- _Required task_
According to the circuit breaker patent excerpt, what actuates the plunger of the plug-in auxiliary tripping unit?

- _Source excerpt_
|Publication number||US4329669 A|
|Application number||US 06/168,340|
|Publication date||May 11, 1982|
|Filing date||Jul 11, 1980|
|Priority date||Jul 13, 1979|
|Also published as||DE2928277A1, DE2928277C2|
|Publication number||06168340, 168340, US 4329669 A, US 4329669A, US-A-4329669, US4329669 A, US4329669A|
|Inventors||Fritz Krasser, Oswald Onderka|
|Original Assignee||Ellenberger & Poensgen Gmbh|
|Export Citation||BiBTeX, EndNote, RefMan|
|Patent Citations (2), Referenced by (43), Classifications (7)|
|External Links: USPTO, USPTO Assignment, Espacenet|
This invention relates to a two-pole excess-current protective circuit breaker which is manually operated and which includes a bimetal control for a switching latch serving both contact bridges. In case of an excess current, the circuit breaker is tripped and, as long as the bimetal is in its deformed state, a manual resetting (circuit making) cannot be effected. A circuit breaker of this type is disclosed in U.S. Pat. No. 4,167,720.
It is an object of the invention to provide an improved circuit breaker of the above-outlined type, the versatility of which is expanded with simple means.
This object and others to become apparent as the specification progresses, are accomplished by the invention, according to which, briefly stated, the circuit breaker unit is provided with a plug-in auxiliary tripping unit having a solenoid-actuated plunger extending into the circuit breaker housing. The plunger moves codirectionally with the working end of the bimetal and cooperates with the switching latch of the circuit breaker. The plunger may assume an actuating position and a withdrawn position dependent upon whether the solenoid is in an energized or a de-energized state and the auxiliary tripping unit may serve as a zero-voltage tripper or as an excess-current tripper dependent upon its structural design which determines the relationship of the plunger positions to the states of solenoid energization.

(Extracted data entries)
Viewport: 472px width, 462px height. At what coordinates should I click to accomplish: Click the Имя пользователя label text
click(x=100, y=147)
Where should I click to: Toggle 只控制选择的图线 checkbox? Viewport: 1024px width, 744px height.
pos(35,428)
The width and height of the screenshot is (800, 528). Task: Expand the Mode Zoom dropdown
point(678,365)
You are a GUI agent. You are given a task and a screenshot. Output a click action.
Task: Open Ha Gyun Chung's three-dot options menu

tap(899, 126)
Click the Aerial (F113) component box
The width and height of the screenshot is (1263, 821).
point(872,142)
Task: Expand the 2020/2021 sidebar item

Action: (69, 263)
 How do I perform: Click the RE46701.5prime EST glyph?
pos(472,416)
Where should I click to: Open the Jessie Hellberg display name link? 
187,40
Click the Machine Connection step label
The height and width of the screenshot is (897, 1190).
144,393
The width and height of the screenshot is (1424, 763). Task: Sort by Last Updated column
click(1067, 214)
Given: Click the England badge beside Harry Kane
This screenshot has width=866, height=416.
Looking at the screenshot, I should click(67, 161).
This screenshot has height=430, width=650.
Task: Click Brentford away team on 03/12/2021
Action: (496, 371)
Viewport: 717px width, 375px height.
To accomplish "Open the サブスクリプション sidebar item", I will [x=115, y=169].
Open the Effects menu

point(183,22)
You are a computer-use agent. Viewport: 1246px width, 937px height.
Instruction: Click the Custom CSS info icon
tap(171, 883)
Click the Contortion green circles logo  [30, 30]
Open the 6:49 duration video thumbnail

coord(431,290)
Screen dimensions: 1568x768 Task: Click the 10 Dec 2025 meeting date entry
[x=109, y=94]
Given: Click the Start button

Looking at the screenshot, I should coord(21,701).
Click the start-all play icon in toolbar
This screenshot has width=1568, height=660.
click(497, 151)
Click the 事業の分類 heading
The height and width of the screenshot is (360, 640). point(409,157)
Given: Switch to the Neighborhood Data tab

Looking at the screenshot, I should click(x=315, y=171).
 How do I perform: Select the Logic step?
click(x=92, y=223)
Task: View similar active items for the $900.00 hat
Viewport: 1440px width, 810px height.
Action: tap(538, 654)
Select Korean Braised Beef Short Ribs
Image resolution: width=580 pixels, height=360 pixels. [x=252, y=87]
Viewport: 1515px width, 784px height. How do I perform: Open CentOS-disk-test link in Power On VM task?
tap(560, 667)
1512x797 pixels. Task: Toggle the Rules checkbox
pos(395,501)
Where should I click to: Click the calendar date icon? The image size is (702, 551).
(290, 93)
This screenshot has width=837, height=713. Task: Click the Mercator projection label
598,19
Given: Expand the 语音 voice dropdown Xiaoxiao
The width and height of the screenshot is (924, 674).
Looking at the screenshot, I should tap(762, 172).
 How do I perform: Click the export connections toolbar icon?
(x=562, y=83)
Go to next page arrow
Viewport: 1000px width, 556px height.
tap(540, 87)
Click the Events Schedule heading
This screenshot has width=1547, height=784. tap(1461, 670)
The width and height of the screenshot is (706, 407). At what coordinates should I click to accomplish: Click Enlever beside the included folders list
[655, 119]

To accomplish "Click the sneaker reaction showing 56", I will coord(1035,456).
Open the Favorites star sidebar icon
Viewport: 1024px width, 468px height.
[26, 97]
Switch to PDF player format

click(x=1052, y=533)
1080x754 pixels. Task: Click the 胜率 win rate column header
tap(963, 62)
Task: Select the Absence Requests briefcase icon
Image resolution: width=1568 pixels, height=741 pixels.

- _Written response_
A solenoid actuates it.